→ **Selected passage**:
────────────────────────────────────────

Overview Melio · 2017–2018 · Product Design

Bill pay and
invoicing for
small business.

Melio's mission is to help small businesses manage their payouts through a smart B2B payment solution built for their needs. As Lead Product Designer in the company's early market-fit stage, I structured and designed the initial user journey — from onboarding through core payment flows.

Role
Lead Product Designer, Core Product
Platform
Web
Timeline
2017–2018 · Early market-fit stage
§ 02 — Overview

A unified dashboard for accounts payable and receivable

Small businesses were managing payments across scattered tools — spreadsheets, email threads, manual bank transfers. There was no single surface that gave them visibility and control over both what they owed and what they were owed.

Melio's digital A/P and A/R dashboard provided one integrated tool: transfer and receive payments quickly, maintain cash-flow visibility, eliminate late payment costs, and save hours each week.

Melio dashboard
Product capability

Upload & convert invoice (IDP + OCR)

Users can upload a vendor invoice and have it automatically parsed — vendor name, amount, and due date extracted and pre-filled. Removing manual data entry eliminated the biggest drop-off point in the first payment flow.

Upload and convert invoice — IDP + OCR Upload & convert invoice (IDP + OCR)
§ 03 — Case study · Onboarding flow

One flow for all users.
Progressive by design.

The old flow had two separate onboardings, no persona distinction, and no foundation for progressive engagement. The redesign unified them into a single streamlined path — collecting only what was critical upfront, deferring the rest.

Final design

Full flow

A unified flow replacing two separate entry points. Steps were reduced to the critical minimum; each screen collects one decision, keeping the experience fast and legible across both desktop and mobile.

Onboarding full flow
Design detail

Role selection

Users select their role (Business owner, Employee, Bookkeeper, Accountant) before the main CTA. An extra layer of contextual information appears on selection — letting users make an informed choice before committing.

────────────────────────────────────────

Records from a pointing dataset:
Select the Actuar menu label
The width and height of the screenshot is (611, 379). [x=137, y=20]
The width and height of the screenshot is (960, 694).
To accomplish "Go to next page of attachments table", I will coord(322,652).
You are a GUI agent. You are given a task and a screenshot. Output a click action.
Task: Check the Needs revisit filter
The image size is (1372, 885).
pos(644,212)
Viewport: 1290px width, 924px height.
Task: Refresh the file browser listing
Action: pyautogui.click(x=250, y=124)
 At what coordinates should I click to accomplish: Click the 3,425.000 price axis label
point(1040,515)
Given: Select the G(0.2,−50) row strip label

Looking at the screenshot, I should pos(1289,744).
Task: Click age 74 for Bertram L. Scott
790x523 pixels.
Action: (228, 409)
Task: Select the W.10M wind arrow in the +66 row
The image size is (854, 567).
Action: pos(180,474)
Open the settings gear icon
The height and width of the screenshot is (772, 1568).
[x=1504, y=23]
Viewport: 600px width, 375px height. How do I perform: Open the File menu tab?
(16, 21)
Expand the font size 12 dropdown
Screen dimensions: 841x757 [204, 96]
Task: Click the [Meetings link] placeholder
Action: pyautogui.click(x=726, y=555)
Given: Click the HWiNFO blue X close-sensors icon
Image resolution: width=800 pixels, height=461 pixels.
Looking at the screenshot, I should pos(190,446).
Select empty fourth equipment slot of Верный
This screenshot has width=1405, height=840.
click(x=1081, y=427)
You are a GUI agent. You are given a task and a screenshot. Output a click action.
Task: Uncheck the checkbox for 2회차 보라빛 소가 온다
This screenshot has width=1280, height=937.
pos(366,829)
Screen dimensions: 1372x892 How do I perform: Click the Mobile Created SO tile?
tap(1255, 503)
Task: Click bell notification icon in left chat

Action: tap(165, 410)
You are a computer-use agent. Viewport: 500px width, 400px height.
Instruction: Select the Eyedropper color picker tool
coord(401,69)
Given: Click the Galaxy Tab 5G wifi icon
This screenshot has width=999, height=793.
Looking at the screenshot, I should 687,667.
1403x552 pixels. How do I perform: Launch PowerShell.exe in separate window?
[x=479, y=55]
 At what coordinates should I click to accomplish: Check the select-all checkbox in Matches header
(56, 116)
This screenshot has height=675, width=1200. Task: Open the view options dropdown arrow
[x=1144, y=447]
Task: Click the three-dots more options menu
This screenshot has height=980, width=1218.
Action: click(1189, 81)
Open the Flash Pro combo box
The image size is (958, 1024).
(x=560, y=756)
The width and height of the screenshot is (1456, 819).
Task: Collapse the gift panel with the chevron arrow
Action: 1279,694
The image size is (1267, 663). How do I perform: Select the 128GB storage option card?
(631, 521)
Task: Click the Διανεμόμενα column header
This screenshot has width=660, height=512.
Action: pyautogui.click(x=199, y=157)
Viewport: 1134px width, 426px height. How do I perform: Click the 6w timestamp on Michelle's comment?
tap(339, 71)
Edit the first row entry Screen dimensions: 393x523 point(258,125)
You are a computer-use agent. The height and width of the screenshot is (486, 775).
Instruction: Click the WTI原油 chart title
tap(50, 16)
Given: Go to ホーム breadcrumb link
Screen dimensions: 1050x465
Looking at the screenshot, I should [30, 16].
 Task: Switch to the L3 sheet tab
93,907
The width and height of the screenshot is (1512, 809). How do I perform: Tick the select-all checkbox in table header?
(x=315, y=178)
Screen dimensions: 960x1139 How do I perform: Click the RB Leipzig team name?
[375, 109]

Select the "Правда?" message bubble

────────────────────────────────────────

→ **Instructions for the task**: Reproduce the Melio case study word for word, from start to finish. The listing is separate material and has no connection to the Melio case study.

→ **Written solution**:
Overview Melio · 2017–2018 · Product Design

Bill pay and
invoicing for
small business.

Melio's mission is to help small businesses manage their payouts through a smart B2B payment solution built for their needs. As Lead Product Designer in the company's early market-fit stage, I structured and designed the initial user journey — from onboarding through core payment flows.

Role
Lead Product Designer, Core Product
Platform
Web
Timeline
2017–2018 · Early market-fit stage
§ 02 — Overview

A unified dashboard for accounts payable and receivable

Small businesses were managing payments across scattered tools — spreadsheets, email threads, manual bank transfers. There was no single surface that gave them visibility and control over both what they owed and what they were owed.

Melio's digital A/P and A/R dashboard provided one integrated tool: transfer and receive payments quickly, maintain cash-flow visibility, eliminate late payment costs, and save hours each week.

Melio dashboard
Product capability

Upload & convert invoice (IDP + OCR)

Users can upload a vendor invoice and have it automatically parsed — vendor name, amount, and due date extracted and pre-filled. Removing manual data entry eliminated the biggest drop-off point in the first payment flow.

Upload and convert invoice — IDP + OCR Upload & convert invoice (IDP + OCR)
§ 03 — Case study · Onboarding flow

One flow for all users.
Progressive by design.

The old flow had two separate onboardings, no persona distinction, and no foundation for progressive engagement. The redesign unified them into a single streamlined path — collecting only what was critical upfront, deferring the rest.

Final design

Full flow

A unified flow replacing two separate entry points. Steps were reduced to the critical minimum; each screen collects one decision, keeping the experience fast and legible across both desktop and mobile.

Onboarding full flow
Design detail

Role selection

Users select their role (Business owner, Employee, Bookkeeper, Accountant) before the main CTA. An extra layer of contextual information appears on selection — letting users make an informed choice before committing.